The Twin Metals mining scheme, which is focused on the Maturi mineral deposit near the Boundary Waters Canoe Area Wilderness (BWCAW), would extract copper, nickel, platinum, gold and silver from an underground mine to the east of Birch Lake. An estimated 20,000 tons of mineral ore per day would be extracted from the mine, according to the company’s website (twin-metals.com).

Doug Niemala, national campaign manager of the Ely-based Campaign to Save the Boundary Waters, called the Trump Interior Department’s decision “a big fat Christmas gift for a giant foreign mining corporation willing to do anything to exploit the watershed of Minnesota’s crown jewel wilderness. It runs contrary to fact, contrary to the law, and contrary to the views of Minnesota voters who love the Boundary Waters and rely on it for thousands of jobs, world-class hunting and fishing, and some of the cleanest water on Earth. We plan to challenge this illegal decision in court.”

Both the Twin Metals Minnesota project and PolyMet Mining’s NorthMet copper-nickel mine and processing facility lie within the 1854 Treaty Ceded Territory, which covers five and half million acres in Minnesota’s Arrowhead Region. The Ojibwe bands in northeastern Minnesota retain their right to hunt, fish and gather in this vast territory that covers all, or portions of, six counties. The Fond du Lac, Grand Portage and Bois Forte Bands are “cooperating agencies” in the environmental review process for the NorthMet project, which has the potential to pollute ground and surface waters with acidic mine discharges. Of particular concern are wild rice beds, which are sensitive to sulfate in lakes.

The Twin Metals project is still in the exploration stage. Twin Metals Minnesota is a wholly-owned subsidiary of the Chilean mining giant Antofagasta plc, one of the largest copper producers in the world.
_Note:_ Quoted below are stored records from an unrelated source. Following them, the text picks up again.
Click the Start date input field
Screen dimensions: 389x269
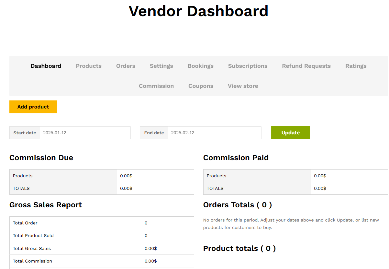point(85,133)
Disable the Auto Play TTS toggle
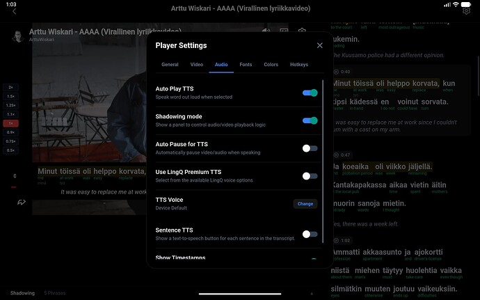 (310, 93)
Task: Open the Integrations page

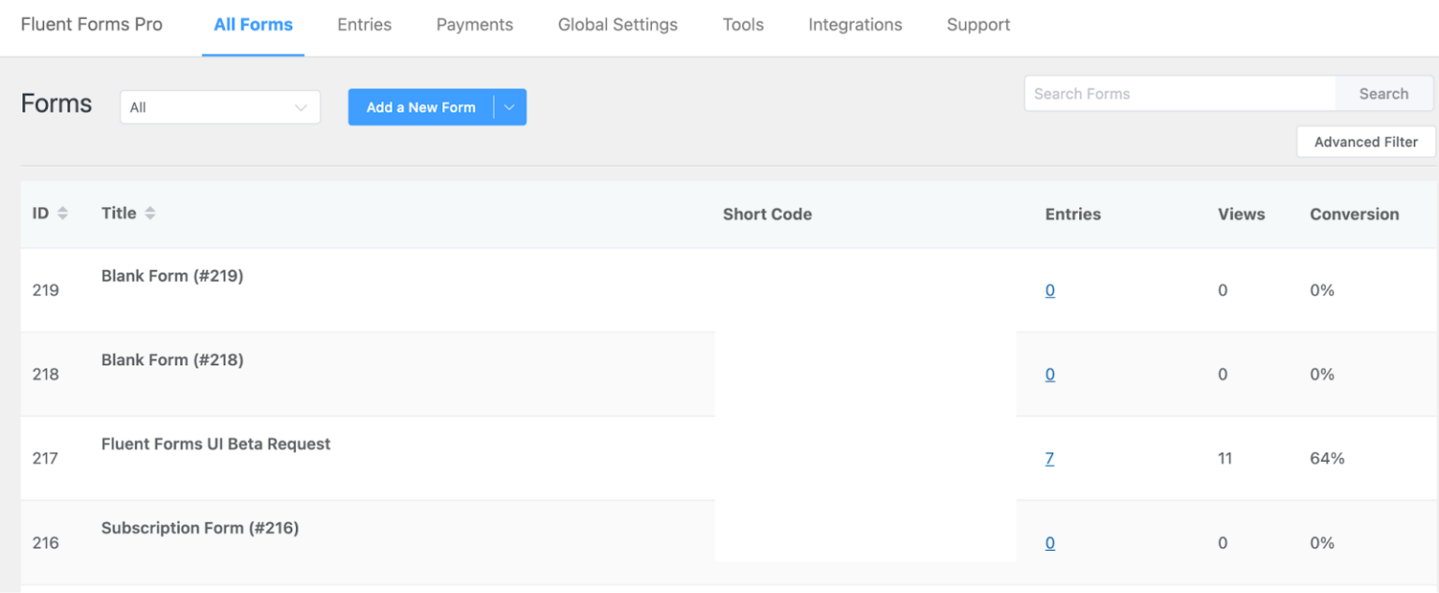Action: pyautogui.click(x=854, y=24)
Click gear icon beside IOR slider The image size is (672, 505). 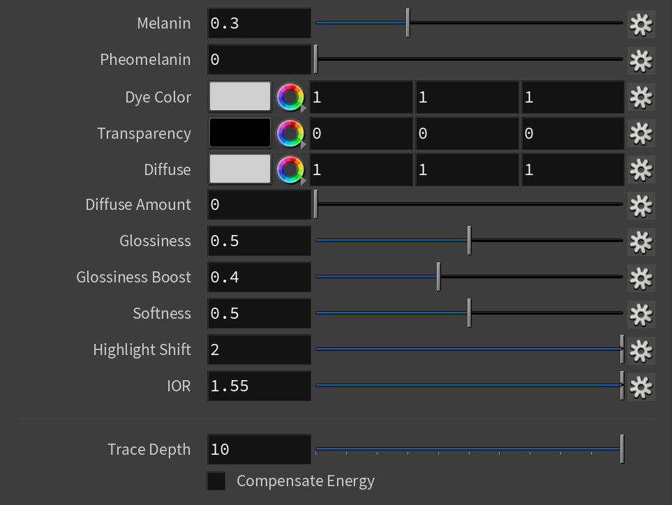click(641, 387)
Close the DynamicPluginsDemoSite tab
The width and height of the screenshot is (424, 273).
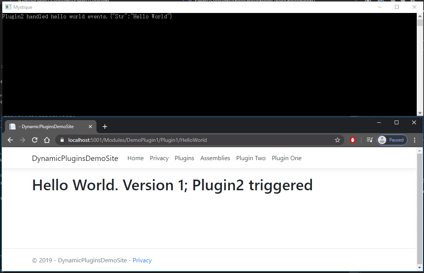pyautogui.click(x=90, y=127)
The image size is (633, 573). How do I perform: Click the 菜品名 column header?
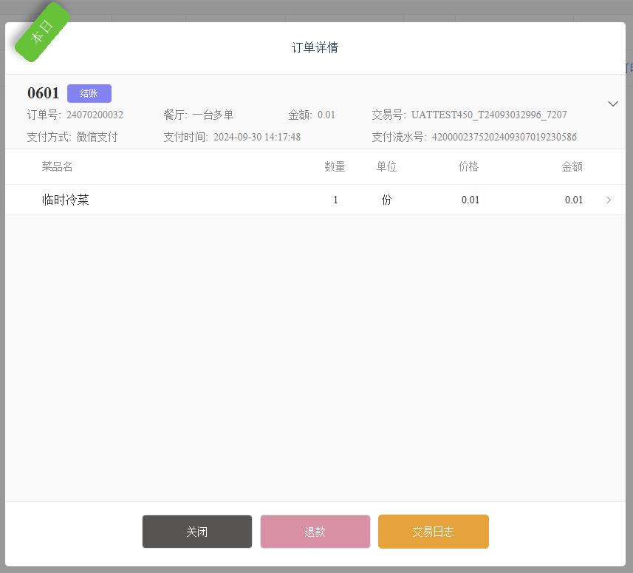(57, 166)
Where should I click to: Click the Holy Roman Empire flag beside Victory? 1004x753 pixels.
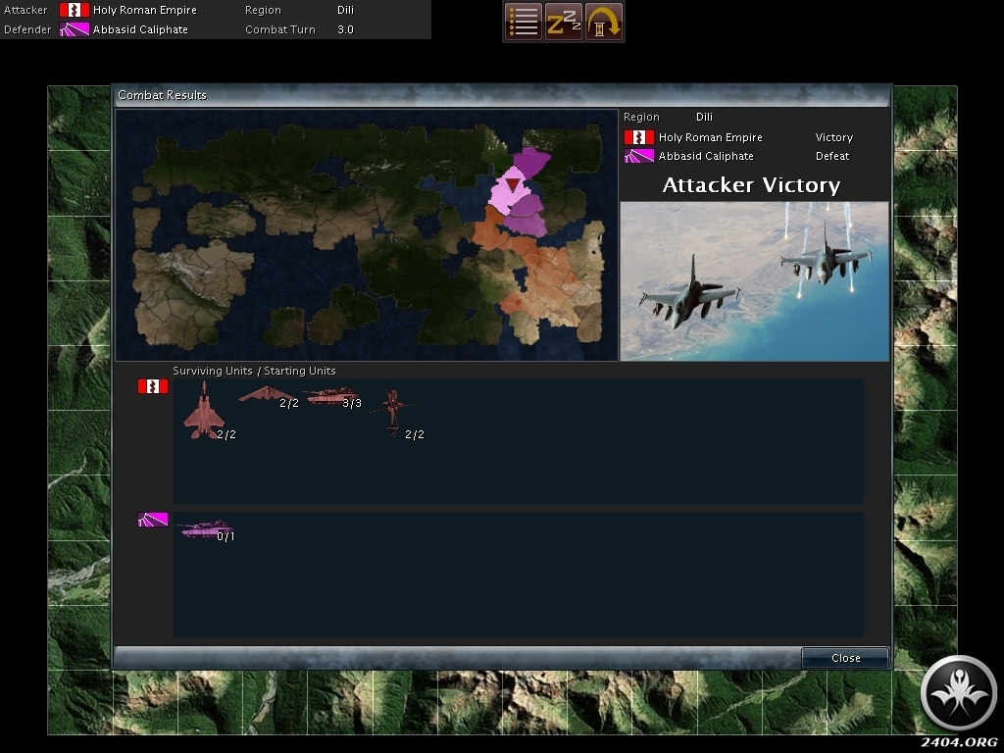pos(638,137)
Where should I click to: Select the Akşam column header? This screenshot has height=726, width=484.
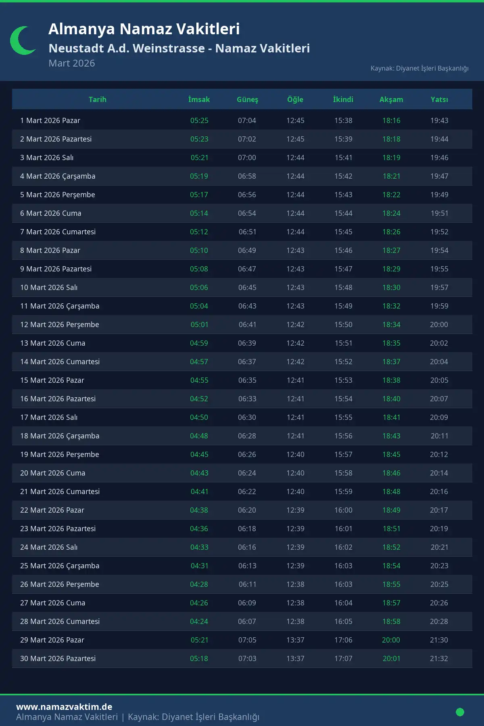coord(391,100)
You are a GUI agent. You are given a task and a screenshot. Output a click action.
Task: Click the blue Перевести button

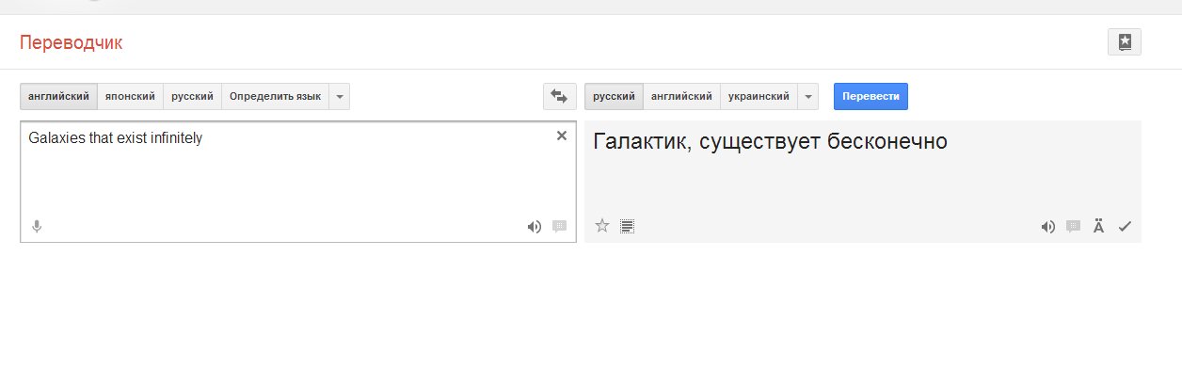(x=871, y=97)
As I wrote in November, Gov. Mark Dayton finally expressed his support for the PolyMet mine, but continued to oppose the Twin Metals sulfide mining project. “It’s a very different watershed,” he told the St. Paul Pioneer Press.

“It’s really important to understand that Twin Metals has not yet proposed its mining project,” said Bob McFarlin, the spokesperson for Twin Metals Minnesota.

During a phone conversation in late December, McFarlin told me that Twin Metals “is working on developing a proposal that will be submitted to state and federal regulators sometime within the next couple of years, before environmental review in an environmental impact statement process. A lot of people attempt to describe definitively what the Twin Metals project is, what environmental impacts they believe it will have, etc. And it is very premature to try and do that without a specific proposal being put forth and it going into the environmental review process.”